- The Washington Times - Thursday, May 27, 2021

Homeland Security is moving to cut questions about gang affiliation from the application migrants file to get green cards, in a change that one former employee says could mean dangerous criminals will have an easier time getting through the process.

Rob Law, a former chief of policy and strategy at U.S. Citizenship and Immigration Services, revealed the planned changes Thursday, saying it appears to be part of the Biden team’s attempt at erasing the get-tough approach of the previous administration.

“The biggest beneficiaries of that ‘compassion’ are apparently the most violent and dangerous aliens in the country,” said Mr. Law, who is now at the Center for Immigration Studies.

At issue is what’s known as the I-485, the form filed by those seeking to adjust their status to become lawful permanent residents or green card holders — the key step on the path to citizenship.

In the Trump years, questions were added asking applicants if they are, or ever were, part of a criminal association — i.e., a gang. 

Immigration officers can take that answer into account when deciding whether to grant the green card, though gang membership is not an automatic disqualifier.

USCIS, the Homeland Security agency that handles legal immigration cases, said it hasn’t made any final decisions. 

“Updates to USCIS policies or procedures are publicly communicated in a timely manner through various outreach platforms,” the agency said.

The Washington Times has reviewed a document that does call for the deletion of Trump additions.

Mr. Law said the new Biden team at USCIS has deemed the gang-related questions to be “politically motivated.”

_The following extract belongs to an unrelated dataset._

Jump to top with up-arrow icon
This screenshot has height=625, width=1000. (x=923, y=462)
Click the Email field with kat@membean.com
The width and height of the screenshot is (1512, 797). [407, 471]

But Mr. Law, who served during the Trump years, says the questions were developed with career staff’s involvement and were based on a request from the Justice Department.

“The Biden administration appears unconcerned that the absence of gang information in the I-485 will allow bad actors to obtain green cards that would have been denied if only the adjudicator had the information,” Mr. Law concluded.

He said USCIS is aiming to revise the I-485 form next year.

Curtailing the ability to weed out gang members could be particularly problematic for this administration, given Homeland Security Secretary Alejandro Mayorkas’ past experience.

Mr. Mayorkas oversaw the creation of the Deferred Action for Childhood Arrivals (DACA) program for “Dreamers” in 2012, which because of the way it was drafted granted tentative legal status to more than 2,100 gang members.

The situation was driven home by the 2015 murder of four people in North Carolina, which authorities laid at an undocumented immigrant who’d had gang ties but was approved for DACA anyway.

USCIS admitted it should not have approved the application.

Immigrant-rights activists, though, argue gang membership has been misused to target undocumented immigrants who shouldn’t be deported.

The Trump administration sought to deport a DACA recipient because of alleged gang ties, based on a tattoo and statements that he’d gone to school with gang members and that he’d prefer to be placed with Mexicans in detention.

Federal courts blocked that effort, pointing to the man’s own denials and finding the evidence for his gang affiliations was weak.

A group of House Democrats, led by Rep. Alexandria Ocasio-Cortez, wrote to Mr. Mayorkas earlier this month decrying the gang label, saying it gave Homeland Security the power to target people based on “arbitrary and racist factors.”